Will hopefully make a regular habit of this so keep an eye out each Friday xx
Vintage Crop - ‘Double Slants’
For a band who’ve made a name for themselves by sounding tight and unrelenting, ‘Double Slants’ might be one of Vintage Crop’s tightest and most unrelenting songs yet. That said, it’s not just more of the same either - the band might be thundering, but there’s some brand new pop smarts bubbling underneath this track, and Jack Cherry’s usual acerbic vocals sound all the more energised for it.
Body Type - ‘Buoyancy’
They’re still in the midst of the slow reveal of their long-awaited debut album Everything Is Dangerous But Nothing's Surprising, but what already appears to be a winning trend across Body Type’s latest music is the extra dose of grit. The album’s second single ‘Buoyancy’ is thrillingly agitated, built around sinewy guitar interplay and a pummelling groove, while the group’s triune vocals tangle, intersect and interrupt each other in the best way possible.

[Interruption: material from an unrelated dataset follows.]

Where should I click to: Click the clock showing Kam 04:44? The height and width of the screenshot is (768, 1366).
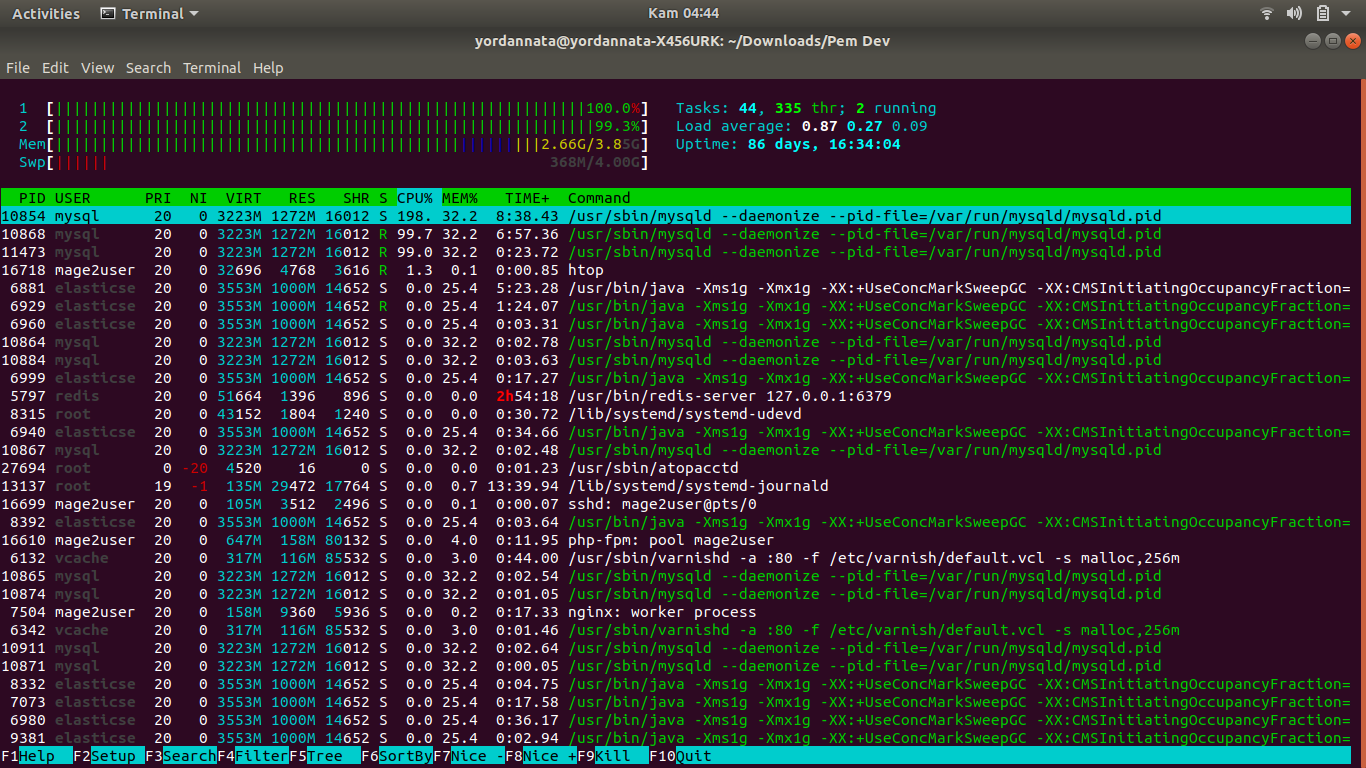click(x=683, y=14)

Punko - ‘Painted by the Moon’
Punko, aka Melbourne artist Liv Jansz, shared her debut album Plants Singing last Friday, a collection of left-of-centre pop that effortlessly entices listeners with its combo of head-spinning synth soundscapes and evocative lyrical reflections. The album’s centrepiece ‘Painted by the Moon’ stretches out the emotional potency of Liv’s songwriting for five minutes, allowing its disorientating production quirks, skittering rhythms and understated hooks plenty of time to slowly crawl under the skin.

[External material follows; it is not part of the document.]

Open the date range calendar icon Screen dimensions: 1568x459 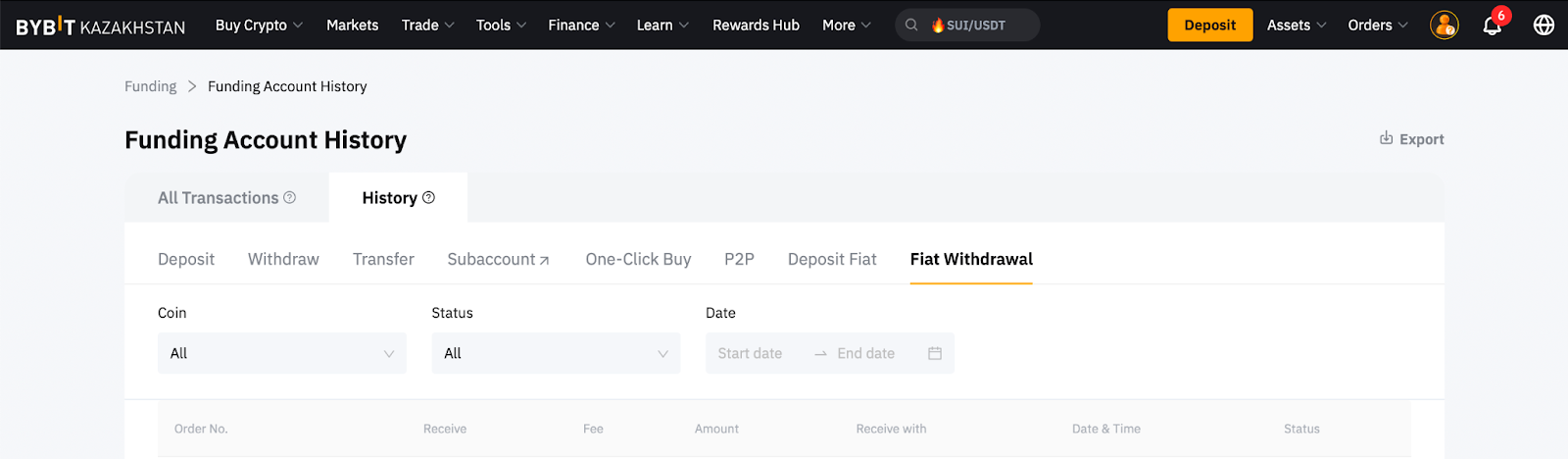(935, 353)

Party Dozen - ‘The Iron Boot’
The first taste of Party Dozen’s freshly announced new album The Real Work arrived last week and it’s a real shock to the system. To be honest, I’m not sure if that’s always a good thing, but on ‘The Iron Boot’ it definitely is - three minutes of all-encompassing noise, pieced together by erratic saxophone squeals, searing guitar moves and heaving grooves. Far too much power for just two people to be harnessing.
Modal Melodies - 'Occupants'
Two of the Melbourne underground scene’s finest heavyhitters, Violetta Del Conte-Race and Jake Robertson, have started making imaginative synth-pop together as Modal Melodies. When ‘Occupants’, the first single of their self-titled debut album, was revealed a few weeks back it was instantly alluring. Sounding intimate and immediate, yet simultaneously just out of reach, the track was a fleeting glimpse at the intoxicating sonic universe we can only expect to find when the full album drops.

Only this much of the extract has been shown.